The acute-toxicity evidence draws on clinical toxicology and observational studies of poisoned patients, while chronic-effect evidence comes from occupational and environmental epidemiology and mechanistic studies (Eddleston et al., 2008; Mostafalou & Abdollahi, 2013). Regulation of the most hazardous pesticides, including restrictions on highly toxic compounds, is a recognised prevention strategy supported by international agencies.

History

Synthetic pesticides came into widespread use in the mid-twentieth century, dramatically increasing agricultural productivity but also human exposure.

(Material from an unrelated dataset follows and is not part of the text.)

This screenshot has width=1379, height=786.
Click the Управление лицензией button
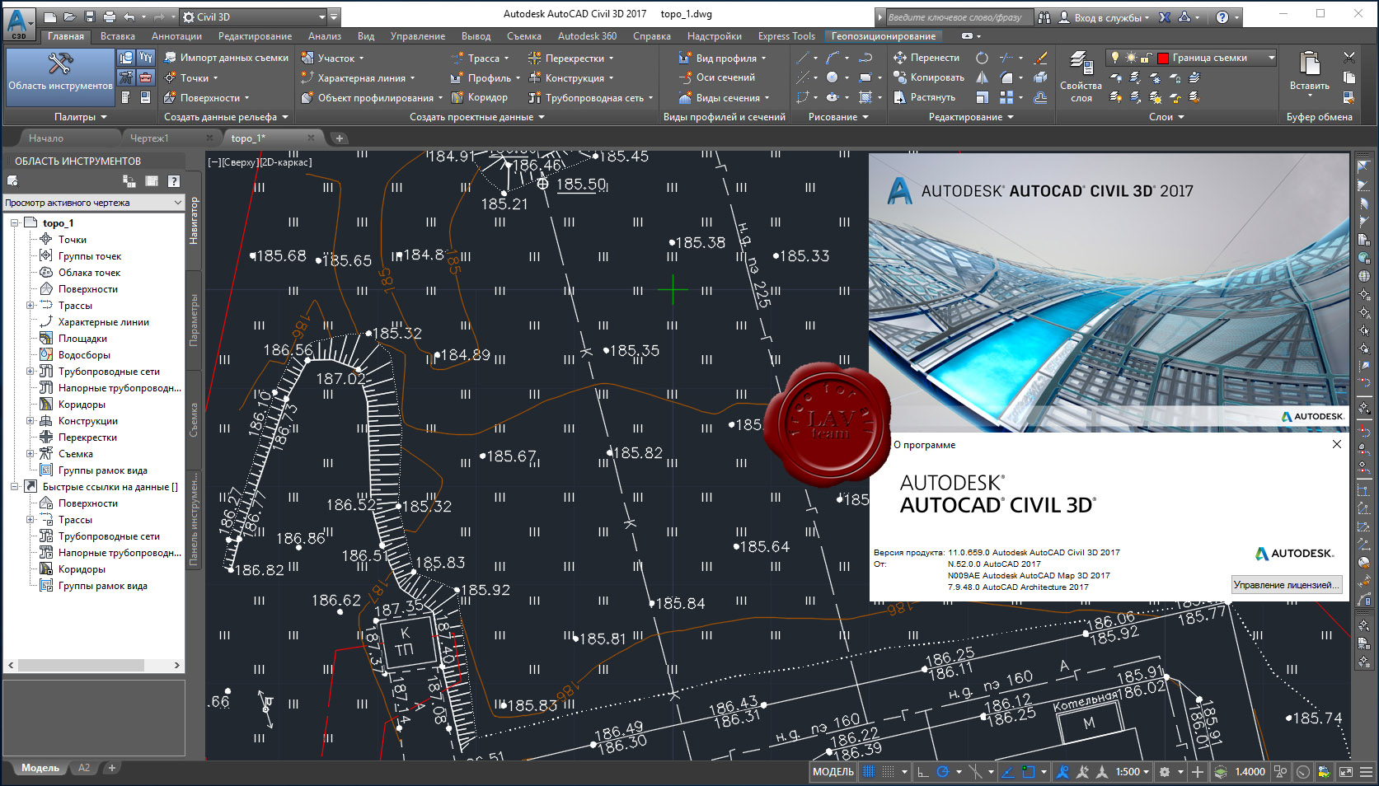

Recognition of acute poisoning, of environmental persistence of organochlorines, and later of associations between chronic exposure and disease drove successive waves of regulation and the substitution or banning of the most hazardous compounds (Mostafalou & Abdollahi, 2013).

Debates

How strong is the evidence linking chronic low-level pesticide exposure to non-communicable disease?: Reviews report associations between chronic pesticide exposure and conditions such as neurodegenerative and metabolic disease, but interpreting these observational findings is complicated by exposure-measurement limitations and confounding, so causal claims remain debated.

Key figures

Michael Eddleston
Mohammad Abdollahi
Philippe Grandjean

Seminal works

eddleston-2008
mostafalou-2013

Frequently asked questions

Why are organophosphate pesticides so dangerous in acute poisoning?: They inhibit the enzyme acetylcholinesterase, causing acetylcholine to build up and overstimulate the nervous system; severe poisoning produces a cholinergic crisis that can impair breathing and be fatal (Eddleston et al., 2008).
Are dietary pesticide residues the main source of human exposure?: For the general population, low-level dietary residues are a common exposure source, but the most serious health effects arise from acute poisoning and from higher occupational exposures among agricultural workers (Mostafalou & Abdollahi, 2013).